Sky (Symmetric) Transformer

Source

Original Skyformer paper (2021 BERT): https://arxiv.org/pdf/2111.00035 Another symmetric attention (2024 BERT): https://arxiv.org/pdf/2406.06366

SKY (Symmetrization Kernelized attention for NYstrom emthod)

Overview

Pytorch Matrix Multiplication Trade-offs

From Perplexity

Method	Usability	Performance	Flexibility
`@` Operator	Very intuitive	Fast	Limited
`torch.matmul()`	Clear and explicit	Fast	Limited
`torch.einsum()`	Complex notation	Potentially slower	Highly flexible

Conclusion

For most standard matrix multiplications, either the @ operator or torch.matmul() will suffice and perform efficiently. However, when dealing with more complex tensor operations that require specific summation patterns or manipulations, torch.einsum() offers significant advantages despite potential performance trade-offs. Choosing the right method depends on the specific requirements of your computation task in PyTorch.

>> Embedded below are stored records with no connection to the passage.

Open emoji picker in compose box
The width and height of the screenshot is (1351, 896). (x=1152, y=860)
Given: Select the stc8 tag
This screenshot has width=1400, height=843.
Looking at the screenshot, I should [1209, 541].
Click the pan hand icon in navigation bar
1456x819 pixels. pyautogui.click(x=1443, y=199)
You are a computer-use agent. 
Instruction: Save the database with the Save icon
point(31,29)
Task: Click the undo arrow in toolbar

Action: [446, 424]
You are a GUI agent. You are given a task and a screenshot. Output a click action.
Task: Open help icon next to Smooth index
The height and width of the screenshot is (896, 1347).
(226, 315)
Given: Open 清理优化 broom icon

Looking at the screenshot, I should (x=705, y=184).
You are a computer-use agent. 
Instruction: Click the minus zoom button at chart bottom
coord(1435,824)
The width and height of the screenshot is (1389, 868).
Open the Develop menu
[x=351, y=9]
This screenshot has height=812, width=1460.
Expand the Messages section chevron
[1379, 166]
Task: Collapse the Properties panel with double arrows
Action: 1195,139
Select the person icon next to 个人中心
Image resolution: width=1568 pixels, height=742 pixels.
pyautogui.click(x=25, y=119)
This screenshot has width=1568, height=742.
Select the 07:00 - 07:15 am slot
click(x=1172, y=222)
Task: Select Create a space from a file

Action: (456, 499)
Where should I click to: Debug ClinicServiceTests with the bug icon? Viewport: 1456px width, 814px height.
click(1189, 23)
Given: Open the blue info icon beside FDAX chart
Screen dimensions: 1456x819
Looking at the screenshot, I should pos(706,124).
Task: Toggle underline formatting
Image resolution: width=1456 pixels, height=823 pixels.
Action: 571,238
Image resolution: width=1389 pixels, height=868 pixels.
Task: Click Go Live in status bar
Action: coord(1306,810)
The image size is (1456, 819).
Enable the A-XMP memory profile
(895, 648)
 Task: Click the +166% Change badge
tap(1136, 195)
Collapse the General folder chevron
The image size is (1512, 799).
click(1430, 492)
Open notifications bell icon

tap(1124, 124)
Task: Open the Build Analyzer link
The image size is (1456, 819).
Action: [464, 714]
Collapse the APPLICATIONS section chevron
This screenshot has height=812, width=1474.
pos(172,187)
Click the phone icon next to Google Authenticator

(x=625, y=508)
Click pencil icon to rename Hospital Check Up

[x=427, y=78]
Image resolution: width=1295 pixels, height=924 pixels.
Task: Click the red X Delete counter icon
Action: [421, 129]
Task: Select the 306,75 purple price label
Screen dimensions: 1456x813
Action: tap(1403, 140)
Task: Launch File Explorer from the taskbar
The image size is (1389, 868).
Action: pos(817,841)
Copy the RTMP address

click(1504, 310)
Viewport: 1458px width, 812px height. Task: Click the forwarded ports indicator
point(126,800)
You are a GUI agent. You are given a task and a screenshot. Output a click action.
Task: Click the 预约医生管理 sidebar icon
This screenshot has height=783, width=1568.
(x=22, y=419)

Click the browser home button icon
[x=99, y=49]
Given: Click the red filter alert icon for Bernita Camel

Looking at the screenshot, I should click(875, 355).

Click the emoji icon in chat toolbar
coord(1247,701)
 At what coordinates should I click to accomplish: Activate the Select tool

Another explanation from ChatGPT.

Method	Flexibility	Performance	Readability	Notes
`torch.mm`	Low	High	High	Best for 2D tensors only.
`torch.matmul`	High	Moderate	Moderate	Handles batch dimensions; prone to silent broadcasting.
`torch.bmm`	Moderate	High	Moderate	Optimized for 3D batched tensors.
`torch.einsum`	Very High	Moderate	Low-Moderate	Great for complex operations; slower than specialized ops.
`torch.tensordot`	High	Moderate	Moderate	Flexible contractions, but requires explicit dims.
`@` operator	Low	High	High	Clean and concise for matrix multiplication.
`torch.outer`	Low	High	High	Specialized for outer products.
`torch.mul`	Moderate	High	High	Element-wise only.

For general-purpose use:

Use torch.matmul for its versatility.
Use torch.einsum for advanced operations requiring flexibility.
Use torch.bmm or torch.mm for performance-critical, batch-specific tasks.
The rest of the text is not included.